Read this: https://en.wikipedia.org/wiki/Disk_encryption_theory

---

Need to also plan out how to share secret repositories with each other. Right now git pull and push may be ok, but later we want something that works a bit better. There's also the possibility of using. More P2P sharing systems. Like torrenting, but there needs to be a model of initiating the sending of secrets to someplace. And whether the sharing of secrets is mediated out of band or in-band. Right now an in-band forward replication is like git push. While an out-of-band replication is a git pull. Essentially you need a discovery system, but a discovery system that is secure. So you could piggyback off keybase as a discovery system to share secrets with others. Look at things like hypercore and keybase while you're working on this.

---

Ok so now we are going to build this...

We have made a bunch of experiments.

As a core library of Polykey, we need to think of the API that UI system will have.

So we need to have some function calls.

The main class should be Polykey.js.

This should expose things like:

• Create a secret bundle
• Delete a secret bundle (untag it)
• Tag a secret bundle (we are using a tag based system)
• Untag it... so we can use a tagging system for this

A secret bundle.
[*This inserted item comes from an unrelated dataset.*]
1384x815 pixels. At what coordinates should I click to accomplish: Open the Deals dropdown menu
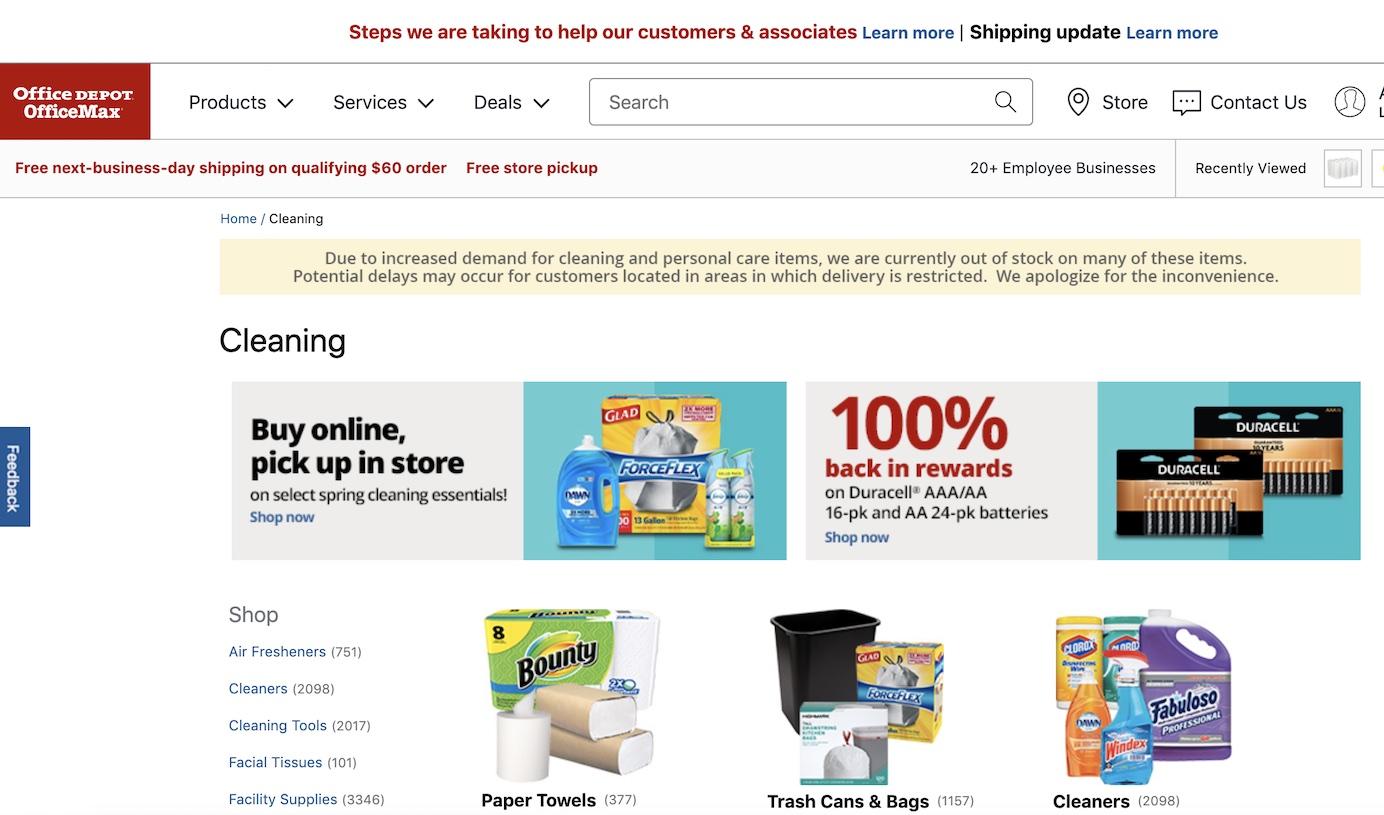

Let's give it a better name? It's a filesystem. So we can create a "secret archive" or "secret bundle" or "secretfs". FS is too technical.

A symmetric API means you can delete a vault. But without a tag, you cannot refer to it. So really there's. So when you create a vault, it's always tagged. When you remove the last tag, it's deleted, via garbage collection. Tagging is idempotent. There's no need to.. do that.

But the concept of deleting a vault, means removing all tags from the vault.

Note that security in transit, security at rest. What about security at use. The security at use is also secure, as we only maintain a decrypted version in-memory. It does not do memory encryption though. It's possible to extend this later by using secure enclaves. The main thing is to be secure even when the program is idling, and the decryption only occurs to a trusted program. (Then it's that fault to maintain).

We need a pub/priv key pair generated automatically. If this is not passed as a constructor, we will do autogeneration. And every new instance will have this. Note that each vault that is managed by a KeyNode is "encrypted" with the KeyNode pair always. So it is always tagged with the pubkey. But these tags could be untagged? That seems like it can be a problem, so we have to separate secure tags away from unsecured tags.

Suppose you have a key that is randomly generated when you create a new vault

A keynode has multiple vaults. Each vault has a corresponding vault key. This is hidden from end users. The vault key is encrypted with as many root public keys that the vault is meant to be shared with. You find other root public keys via external systems like Keybase acting as a social network for crypto-enthusiasts. But then you need to perform P2P discovery between keynodes to find the other keynode that is holding holding that root public key. The handshake here is important as we need to ensure that this prevents floods and DOS and ensure we don't scale bad actors. We don't want to leak information about whenever we are sharin/unsharing a vault with another user. So the vault key can be different in different keynodes.

So let's continue with this and then.... later GOI. We need to implement the second part porting over the G constructions.

It turns out, that... we need to ignore node modules. Mostly. Since it can d o weird things there.

So yea it takes about 30 seconds to generate a key. But once that's done it should be possible to continue.